(RECORDS SHOWN)

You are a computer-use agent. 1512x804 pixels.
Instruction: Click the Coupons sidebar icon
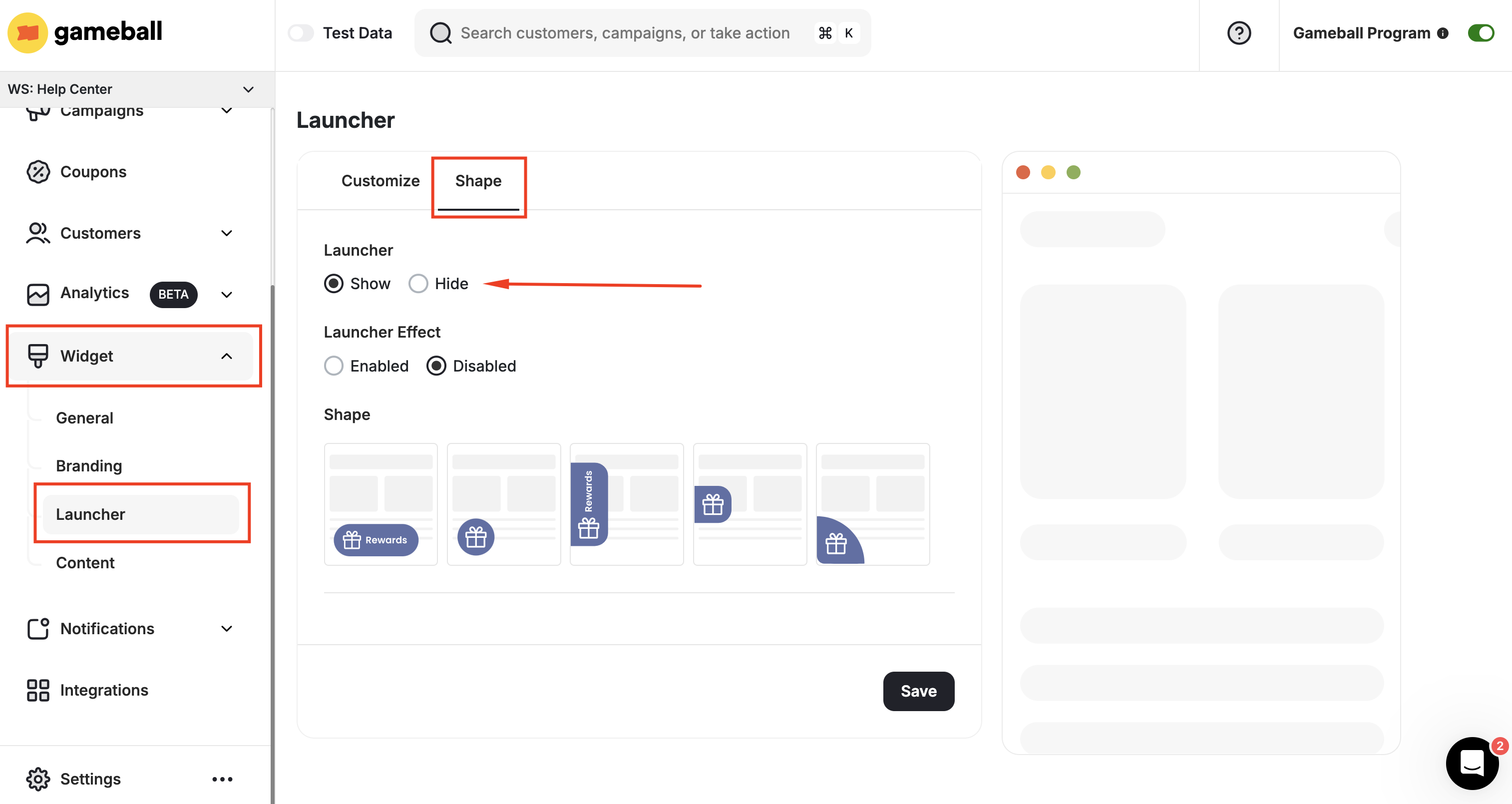(38, 172)
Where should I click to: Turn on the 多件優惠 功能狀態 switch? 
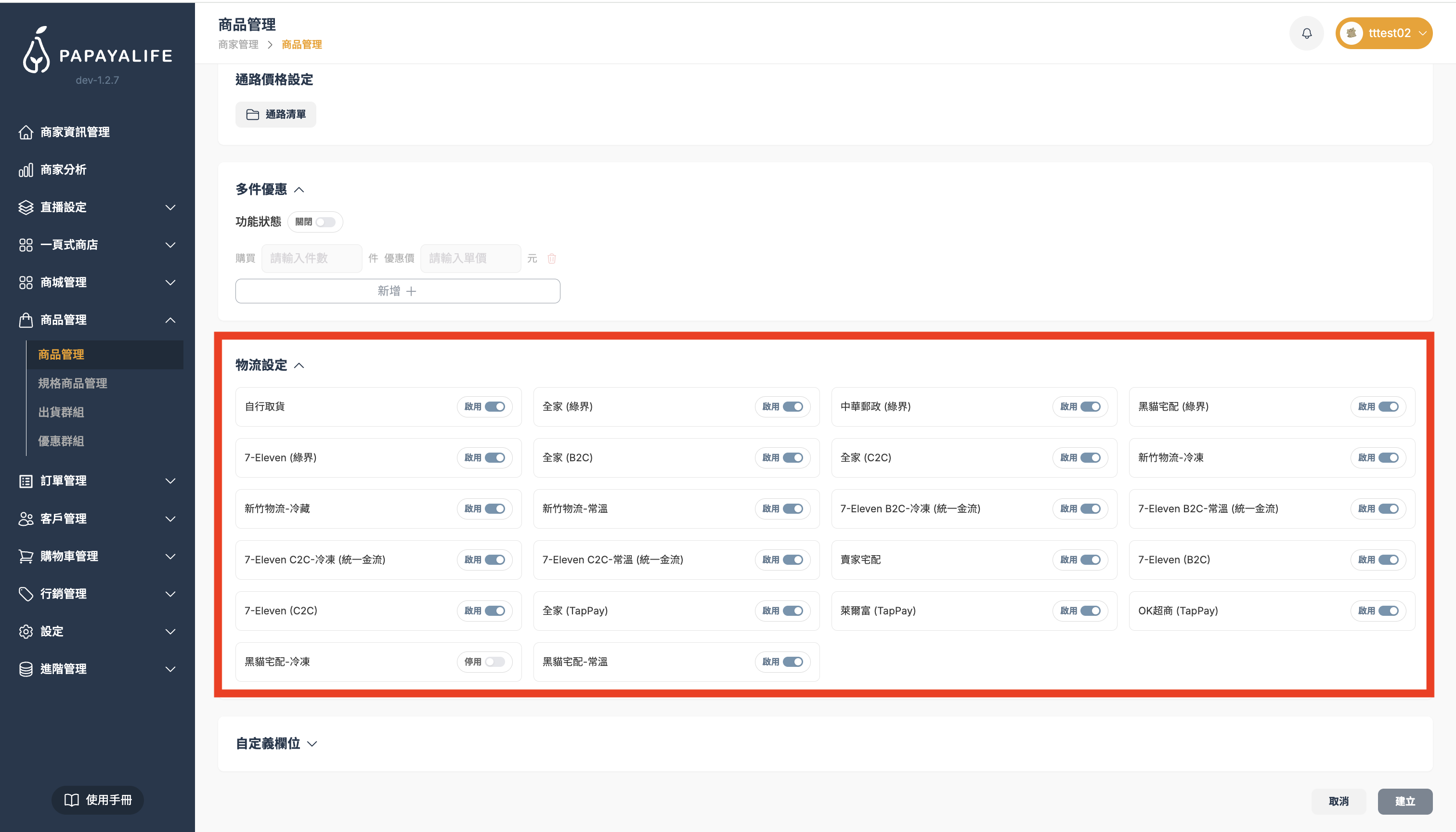point(325,221)
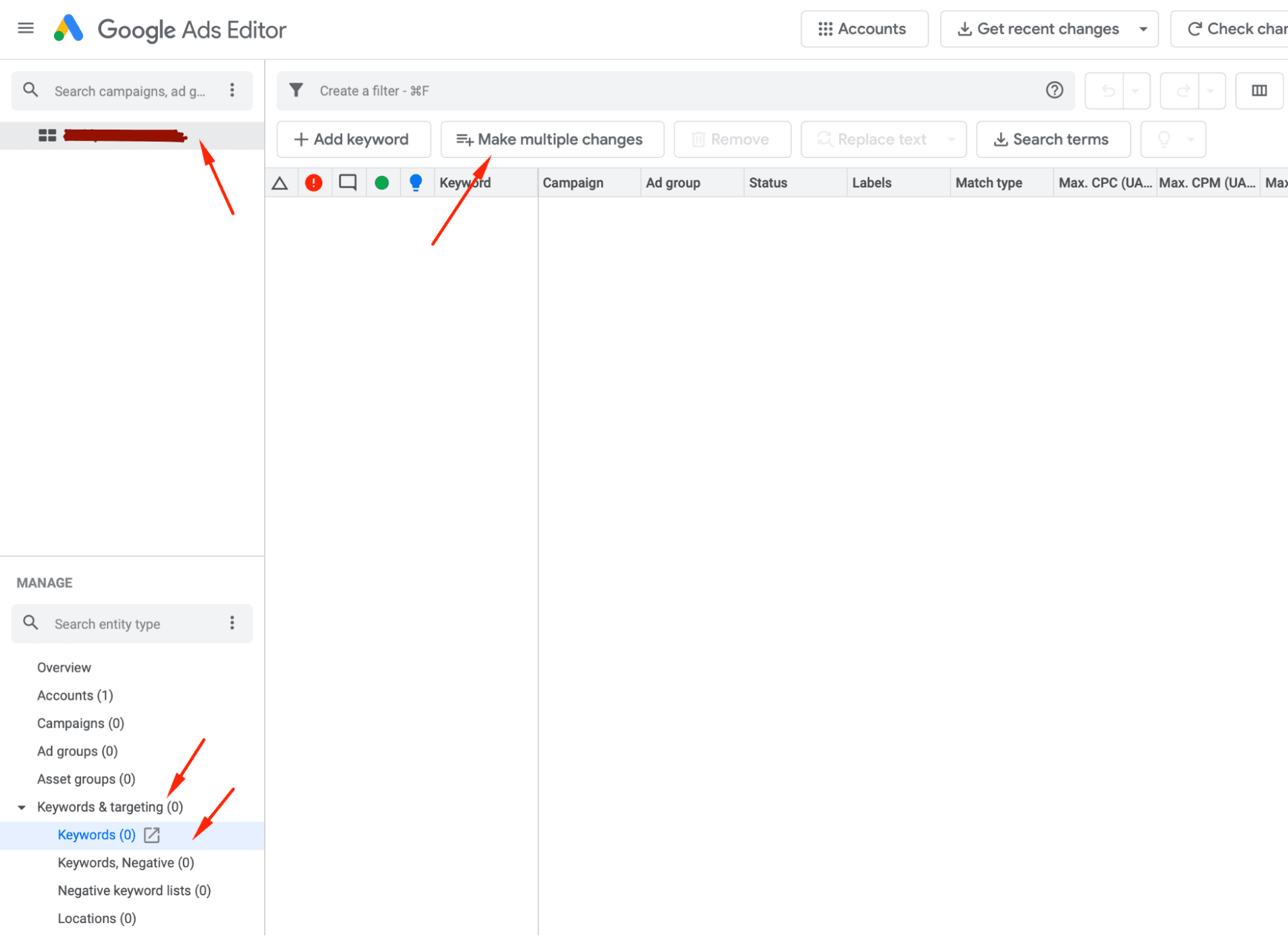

(End RECORDS SHOWN)

PROBLEM: Leaving every picture out, write out exactly the lines from the one that holds "Where should I" through the end of the listing, both included.

RESPONSE TO THIS TASK:
Where should I click to: Turn on the 多件優惠 功能狀態 switch? 
point(325,221)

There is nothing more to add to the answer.